Fistula, Graft Angioplasty Success Linked to Aspirin Use
In a prospective study, aspirin users were more likely to have a successful outcome following PTA for venous stenoses in arteriovenous fistulas or grafts.
AUSTIN, Texas—Aspirin use may associated with successful outcomes after percutaneous transluminal angioplasty (PTA) of hemodialysis (HD) fistulas and grafts, according to study findings presented at the National Kidney Foundation's 2018 Spring Clinical Meetings.
In a study of 80 HD patients who underwent PTA for venous stenoses in arteriovenous fistulas or grafts, Malgorzata A. Kochanek, MD, and colleagues from the University of Chicago found that 66.1% of the 56 patients who had a successful outcome were aspirin users compared with 33.3% of the 24 patients who did not have a successful outcome, a significant difference between the groups.
The investigators defined a success outcome as a dialyzer blood flow rate of 450 mL/min during dialysis without prolonged bleeding, cannulation pain, high venous pressure, low arterial pressure, pulling clots, infiltrations, poor clearance, infections, or swelling of the arm, neck, or head.
In addition, Dr Kochanek's group found that patients with a successful vs unsuccessful outcome were significantly more likely to have high venous pressure as the indication for PTA (64.3% vs 33.3%).

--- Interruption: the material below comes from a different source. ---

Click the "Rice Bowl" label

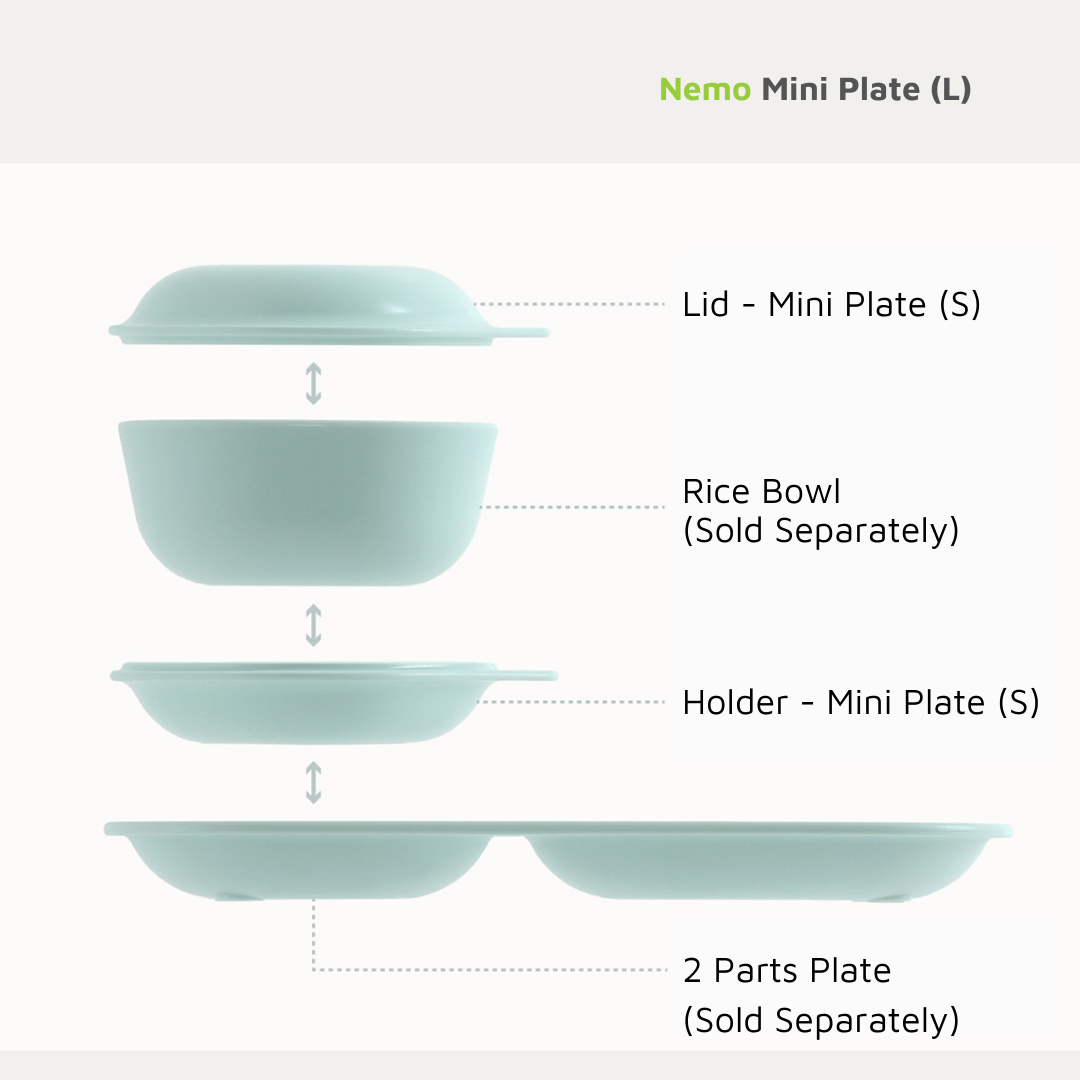point(761,491)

“We could not demonstrate any significant associations between procedural success and any anatomic features or measurements,” the authors concluded.
The study population, which was 98.8% black and 52.5% women, had a mean age of 58.4 years and mean body mass index of 28.8 kg/m2. Of the 80 patients, 42.5% had multiple venous stenoses. The investigators ascertained clinical outcomes 1 month after PTA.
Kochanek MA, McGill R, Navuluri R, Hammes M. Impact of aspirin use on outcomes after percutaneous angioplasty of hemodialysis fistulas and grafts. Poster presented at the National Kidney Foundation's 2018 Spring Clinical Meetings in Austin, Texas, April 10-14.